To Keep SHIB at $1, $10 Trillion USDT Would Be Needed – Here's Why It’s Impossible
The idea of Shiba Inu (SHIB) reaching $1 has been an exciting topic for holders, but it faces massive economic challenges. One common theory is to inject more liquidity into the market through stablecoins like Tether (USDT). But let’s break down why that’s not as simple as it sounds.
Why $10 Trillion USDT Would Be Required
With over 589 trillion SHIB in circulation, to get SHIB to $1, its total market cap would need to hit $589 trillion. To fuel this with USDT, we’d need $10 trillion of it printed. That’s over 84 times the current supply of USDT. Printing this much would not only destabilize USDT, but it would also wreak havoc on the entire crypto ecosystem.

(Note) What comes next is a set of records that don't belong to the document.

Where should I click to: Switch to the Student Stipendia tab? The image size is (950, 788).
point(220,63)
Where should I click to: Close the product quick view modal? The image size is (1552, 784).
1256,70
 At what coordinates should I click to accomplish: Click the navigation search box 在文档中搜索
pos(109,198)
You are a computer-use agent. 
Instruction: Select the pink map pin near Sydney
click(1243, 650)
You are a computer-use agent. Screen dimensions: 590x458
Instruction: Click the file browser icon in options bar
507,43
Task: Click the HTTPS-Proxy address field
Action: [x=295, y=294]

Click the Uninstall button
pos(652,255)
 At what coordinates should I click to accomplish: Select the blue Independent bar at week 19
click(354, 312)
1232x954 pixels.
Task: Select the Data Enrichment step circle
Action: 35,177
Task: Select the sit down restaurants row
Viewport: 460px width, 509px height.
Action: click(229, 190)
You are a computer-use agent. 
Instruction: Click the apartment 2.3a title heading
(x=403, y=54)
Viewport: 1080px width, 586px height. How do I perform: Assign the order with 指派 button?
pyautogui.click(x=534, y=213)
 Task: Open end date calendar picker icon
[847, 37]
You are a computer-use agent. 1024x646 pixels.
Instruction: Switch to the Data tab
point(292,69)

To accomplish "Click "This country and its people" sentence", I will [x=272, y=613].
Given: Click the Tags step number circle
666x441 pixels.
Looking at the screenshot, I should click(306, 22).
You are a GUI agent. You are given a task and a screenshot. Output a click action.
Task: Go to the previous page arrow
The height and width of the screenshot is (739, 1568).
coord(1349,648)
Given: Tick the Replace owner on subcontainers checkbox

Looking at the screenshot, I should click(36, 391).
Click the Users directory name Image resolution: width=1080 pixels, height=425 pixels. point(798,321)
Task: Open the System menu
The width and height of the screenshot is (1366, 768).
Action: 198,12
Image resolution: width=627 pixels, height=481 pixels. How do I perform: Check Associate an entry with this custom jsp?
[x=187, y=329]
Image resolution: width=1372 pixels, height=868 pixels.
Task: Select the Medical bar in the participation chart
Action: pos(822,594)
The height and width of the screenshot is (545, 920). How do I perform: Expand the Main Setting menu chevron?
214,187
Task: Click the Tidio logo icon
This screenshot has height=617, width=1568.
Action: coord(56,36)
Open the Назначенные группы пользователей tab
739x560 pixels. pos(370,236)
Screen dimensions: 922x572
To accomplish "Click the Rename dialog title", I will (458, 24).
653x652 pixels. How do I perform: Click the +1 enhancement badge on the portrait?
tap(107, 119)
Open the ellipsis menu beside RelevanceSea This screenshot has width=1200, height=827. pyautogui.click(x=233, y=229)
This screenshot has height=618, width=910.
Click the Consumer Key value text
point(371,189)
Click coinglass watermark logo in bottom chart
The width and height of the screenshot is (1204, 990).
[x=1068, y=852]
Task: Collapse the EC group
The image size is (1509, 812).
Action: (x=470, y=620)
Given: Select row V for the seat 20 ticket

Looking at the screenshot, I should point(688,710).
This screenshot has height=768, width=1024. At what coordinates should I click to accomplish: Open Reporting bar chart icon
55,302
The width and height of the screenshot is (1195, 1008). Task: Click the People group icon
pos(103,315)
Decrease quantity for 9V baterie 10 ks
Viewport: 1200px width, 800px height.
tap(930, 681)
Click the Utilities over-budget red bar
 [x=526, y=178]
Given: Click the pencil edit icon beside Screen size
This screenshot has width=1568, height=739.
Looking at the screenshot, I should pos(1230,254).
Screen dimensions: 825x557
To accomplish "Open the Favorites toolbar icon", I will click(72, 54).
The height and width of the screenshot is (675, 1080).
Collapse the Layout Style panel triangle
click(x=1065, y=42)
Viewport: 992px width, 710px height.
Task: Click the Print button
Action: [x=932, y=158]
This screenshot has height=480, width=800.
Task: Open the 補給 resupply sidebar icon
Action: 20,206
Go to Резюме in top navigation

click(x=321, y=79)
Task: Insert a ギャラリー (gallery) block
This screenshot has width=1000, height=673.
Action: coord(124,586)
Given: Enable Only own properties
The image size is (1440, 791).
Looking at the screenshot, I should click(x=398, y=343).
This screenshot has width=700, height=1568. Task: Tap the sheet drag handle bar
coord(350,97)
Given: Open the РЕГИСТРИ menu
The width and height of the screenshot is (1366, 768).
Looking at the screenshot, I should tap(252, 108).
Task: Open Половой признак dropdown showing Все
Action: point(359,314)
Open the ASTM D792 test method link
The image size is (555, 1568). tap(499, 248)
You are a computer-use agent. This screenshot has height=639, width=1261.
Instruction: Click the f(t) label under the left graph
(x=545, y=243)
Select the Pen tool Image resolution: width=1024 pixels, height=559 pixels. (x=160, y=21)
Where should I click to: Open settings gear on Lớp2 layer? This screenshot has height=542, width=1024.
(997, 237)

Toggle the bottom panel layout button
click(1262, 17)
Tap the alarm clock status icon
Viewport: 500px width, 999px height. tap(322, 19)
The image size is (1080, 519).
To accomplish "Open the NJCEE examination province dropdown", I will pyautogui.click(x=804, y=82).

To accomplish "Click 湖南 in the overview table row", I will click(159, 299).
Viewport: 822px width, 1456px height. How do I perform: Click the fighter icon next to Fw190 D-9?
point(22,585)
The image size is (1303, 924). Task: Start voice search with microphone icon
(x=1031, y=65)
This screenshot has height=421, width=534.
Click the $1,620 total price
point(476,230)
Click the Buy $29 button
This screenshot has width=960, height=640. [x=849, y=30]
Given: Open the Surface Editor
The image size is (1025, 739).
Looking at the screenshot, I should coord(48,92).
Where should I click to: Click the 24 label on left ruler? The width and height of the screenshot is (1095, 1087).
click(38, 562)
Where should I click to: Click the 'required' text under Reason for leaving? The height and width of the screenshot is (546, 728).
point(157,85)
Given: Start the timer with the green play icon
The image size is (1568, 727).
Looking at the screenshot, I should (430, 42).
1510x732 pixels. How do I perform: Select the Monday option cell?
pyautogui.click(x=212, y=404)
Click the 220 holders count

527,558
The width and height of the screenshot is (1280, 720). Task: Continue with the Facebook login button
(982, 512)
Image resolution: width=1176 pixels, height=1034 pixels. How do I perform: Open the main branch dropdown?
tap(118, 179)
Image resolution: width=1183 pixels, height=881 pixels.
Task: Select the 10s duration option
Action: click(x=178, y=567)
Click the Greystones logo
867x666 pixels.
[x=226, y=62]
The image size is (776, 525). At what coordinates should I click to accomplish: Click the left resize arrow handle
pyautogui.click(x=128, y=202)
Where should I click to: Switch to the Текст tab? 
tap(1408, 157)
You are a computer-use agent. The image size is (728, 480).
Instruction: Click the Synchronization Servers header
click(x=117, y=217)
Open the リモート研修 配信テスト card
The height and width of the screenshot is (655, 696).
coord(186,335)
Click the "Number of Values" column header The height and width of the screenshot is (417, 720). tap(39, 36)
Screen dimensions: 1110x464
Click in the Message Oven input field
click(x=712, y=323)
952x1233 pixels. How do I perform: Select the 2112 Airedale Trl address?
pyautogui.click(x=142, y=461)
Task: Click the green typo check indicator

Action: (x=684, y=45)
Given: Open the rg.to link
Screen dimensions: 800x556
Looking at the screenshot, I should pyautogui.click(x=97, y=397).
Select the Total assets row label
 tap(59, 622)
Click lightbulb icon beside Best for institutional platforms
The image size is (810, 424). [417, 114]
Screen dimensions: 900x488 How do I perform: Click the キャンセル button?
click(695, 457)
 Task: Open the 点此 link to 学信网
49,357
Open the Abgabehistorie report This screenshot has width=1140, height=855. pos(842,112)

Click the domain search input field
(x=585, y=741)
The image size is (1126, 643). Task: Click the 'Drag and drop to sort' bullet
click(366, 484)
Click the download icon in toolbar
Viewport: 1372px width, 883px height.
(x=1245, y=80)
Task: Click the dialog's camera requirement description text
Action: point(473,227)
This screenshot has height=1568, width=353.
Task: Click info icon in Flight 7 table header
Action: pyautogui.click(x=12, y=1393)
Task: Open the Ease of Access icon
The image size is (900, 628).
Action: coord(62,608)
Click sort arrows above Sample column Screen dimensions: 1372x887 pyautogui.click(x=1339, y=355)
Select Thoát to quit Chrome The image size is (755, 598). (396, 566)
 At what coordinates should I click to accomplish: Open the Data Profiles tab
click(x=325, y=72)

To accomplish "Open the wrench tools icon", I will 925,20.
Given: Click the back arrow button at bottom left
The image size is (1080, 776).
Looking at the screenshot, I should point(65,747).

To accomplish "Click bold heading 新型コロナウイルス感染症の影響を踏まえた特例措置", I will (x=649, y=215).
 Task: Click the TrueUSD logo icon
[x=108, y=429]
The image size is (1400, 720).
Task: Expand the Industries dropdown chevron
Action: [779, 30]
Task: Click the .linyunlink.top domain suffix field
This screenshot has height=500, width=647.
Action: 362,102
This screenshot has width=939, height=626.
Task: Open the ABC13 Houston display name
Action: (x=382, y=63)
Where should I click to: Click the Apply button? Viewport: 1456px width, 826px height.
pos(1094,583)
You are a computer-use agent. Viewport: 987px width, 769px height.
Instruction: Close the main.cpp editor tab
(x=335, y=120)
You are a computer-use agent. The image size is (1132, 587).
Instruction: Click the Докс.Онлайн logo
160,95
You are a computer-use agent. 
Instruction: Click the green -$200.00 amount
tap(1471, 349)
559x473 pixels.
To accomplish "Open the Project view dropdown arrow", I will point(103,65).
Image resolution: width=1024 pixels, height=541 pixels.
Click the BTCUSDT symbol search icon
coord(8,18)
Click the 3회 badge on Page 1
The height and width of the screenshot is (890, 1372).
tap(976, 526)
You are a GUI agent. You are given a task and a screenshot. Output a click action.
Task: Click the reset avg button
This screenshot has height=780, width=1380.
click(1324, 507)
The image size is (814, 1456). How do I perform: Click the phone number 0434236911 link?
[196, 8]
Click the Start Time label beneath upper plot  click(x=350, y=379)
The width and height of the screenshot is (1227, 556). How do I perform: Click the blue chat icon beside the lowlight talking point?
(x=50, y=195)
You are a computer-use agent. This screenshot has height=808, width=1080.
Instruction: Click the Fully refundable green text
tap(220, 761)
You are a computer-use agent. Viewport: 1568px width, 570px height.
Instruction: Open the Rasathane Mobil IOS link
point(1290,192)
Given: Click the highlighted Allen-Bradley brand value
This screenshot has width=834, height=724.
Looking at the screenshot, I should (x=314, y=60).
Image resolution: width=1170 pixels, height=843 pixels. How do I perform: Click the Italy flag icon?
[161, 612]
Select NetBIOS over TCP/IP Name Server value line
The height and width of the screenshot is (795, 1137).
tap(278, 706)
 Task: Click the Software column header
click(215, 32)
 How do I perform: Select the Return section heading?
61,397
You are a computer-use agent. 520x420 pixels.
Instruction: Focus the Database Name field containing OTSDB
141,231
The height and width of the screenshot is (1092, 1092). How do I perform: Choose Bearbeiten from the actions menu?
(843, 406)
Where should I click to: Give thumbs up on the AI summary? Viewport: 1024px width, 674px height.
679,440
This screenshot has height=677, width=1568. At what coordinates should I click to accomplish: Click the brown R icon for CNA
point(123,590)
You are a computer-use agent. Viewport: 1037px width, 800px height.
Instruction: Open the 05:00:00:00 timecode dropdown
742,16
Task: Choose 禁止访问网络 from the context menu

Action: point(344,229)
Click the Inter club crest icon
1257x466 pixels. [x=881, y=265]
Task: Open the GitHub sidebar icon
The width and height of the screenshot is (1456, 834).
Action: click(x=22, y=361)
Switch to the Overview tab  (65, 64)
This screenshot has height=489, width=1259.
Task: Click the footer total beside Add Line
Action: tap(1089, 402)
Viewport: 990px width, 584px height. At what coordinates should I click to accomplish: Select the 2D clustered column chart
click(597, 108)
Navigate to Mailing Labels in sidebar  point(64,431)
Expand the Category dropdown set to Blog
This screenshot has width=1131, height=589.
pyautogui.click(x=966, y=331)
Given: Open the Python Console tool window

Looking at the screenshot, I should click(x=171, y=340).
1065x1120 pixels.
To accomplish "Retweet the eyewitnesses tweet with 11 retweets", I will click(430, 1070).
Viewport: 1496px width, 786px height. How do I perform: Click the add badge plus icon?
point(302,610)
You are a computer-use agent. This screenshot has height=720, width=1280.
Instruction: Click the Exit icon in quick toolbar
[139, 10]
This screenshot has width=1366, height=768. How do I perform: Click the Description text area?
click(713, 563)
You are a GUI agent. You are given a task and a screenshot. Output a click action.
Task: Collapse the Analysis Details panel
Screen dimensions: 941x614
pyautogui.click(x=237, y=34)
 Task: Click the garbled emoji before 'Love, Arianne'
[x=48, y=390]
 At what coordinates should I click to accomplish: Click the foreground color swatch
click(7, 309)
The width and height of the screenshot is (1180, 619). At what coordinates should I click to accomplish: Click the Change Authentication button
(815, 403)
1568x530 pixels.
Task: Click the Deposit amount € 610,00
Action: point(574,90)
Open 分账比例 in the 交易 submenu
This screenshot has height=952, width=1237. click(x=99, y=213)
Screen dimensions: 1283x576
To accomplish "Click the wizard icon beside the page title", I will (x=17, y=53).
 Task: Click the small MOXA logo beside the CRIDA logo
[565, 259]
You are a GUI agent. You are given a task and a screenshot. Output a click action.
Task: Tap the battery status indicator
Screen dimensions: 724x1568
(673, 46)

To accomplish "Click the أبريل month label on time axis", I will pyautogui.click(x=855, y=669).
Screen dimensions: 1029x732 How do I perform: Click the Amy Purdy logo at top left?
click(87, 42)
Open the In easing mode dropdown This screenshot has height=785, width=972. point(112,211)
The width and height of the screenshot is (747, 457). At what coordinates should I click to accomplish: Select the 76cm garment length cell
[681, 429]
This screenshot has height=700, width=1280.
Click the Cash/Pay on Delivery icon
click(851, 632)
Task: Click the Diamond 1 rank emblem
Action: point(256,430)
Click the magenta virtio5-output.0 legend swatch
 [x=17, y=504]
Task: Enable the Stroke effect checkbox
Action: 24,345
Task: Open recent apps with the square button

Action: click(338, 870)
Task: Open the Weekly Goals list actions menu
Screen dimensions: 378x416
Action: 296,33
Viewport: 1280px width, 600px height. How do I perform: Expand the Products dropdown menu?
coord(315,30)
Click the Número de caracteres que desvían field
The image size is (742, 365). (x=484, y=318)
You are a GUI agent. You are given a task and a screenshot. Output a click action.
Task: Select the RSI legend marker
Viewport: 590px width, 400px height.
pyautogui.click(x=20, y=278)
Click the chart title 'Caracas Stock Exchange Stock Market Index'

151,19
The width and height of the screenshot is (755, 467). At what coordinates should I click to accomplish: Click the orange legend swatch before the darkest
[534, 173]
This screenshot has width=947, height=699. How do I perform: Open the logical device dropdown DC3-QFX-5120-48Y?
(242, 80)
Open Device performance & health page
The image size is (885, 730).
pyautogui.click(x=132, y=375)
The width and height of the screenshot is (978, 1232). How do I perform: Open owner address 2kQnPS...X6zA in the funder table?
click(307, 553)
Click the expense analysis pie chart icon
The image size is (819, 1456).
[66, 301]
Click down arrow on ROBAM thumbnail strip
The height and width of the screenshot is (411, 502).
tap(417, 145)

The Problem with Token Burning
Burning SHIB to reduce supply is often suggested, but it’s not the magic solution. While burning tokens lowers supply, it doesn’t improve liquidity. Without enough liquidity, the market becomes unstable, leading to more volatility rather than a stable price.
A Smarter Approach: Reducing SHIB on Exchanges
Instead of burning, a better strategy would be to withdraw large amounts of SHIB from exchanges and store them in private wallets. By reducing the active supply in circulation, you create natural scarcity without hurting liquidity. If enough SHIB is held in wallets, it could push the price upward while keeping the market healthy.
In summary, reaching $1 for SHIB is a massive challenge. Printing $10 trillion USDT isn’t feasible, and burning tokens doesn’t solve liquidity issues. Instead, reducing SHIB’s presence on exchanges is the most practical path toward price growth, but it relies on the SHIB community coming together.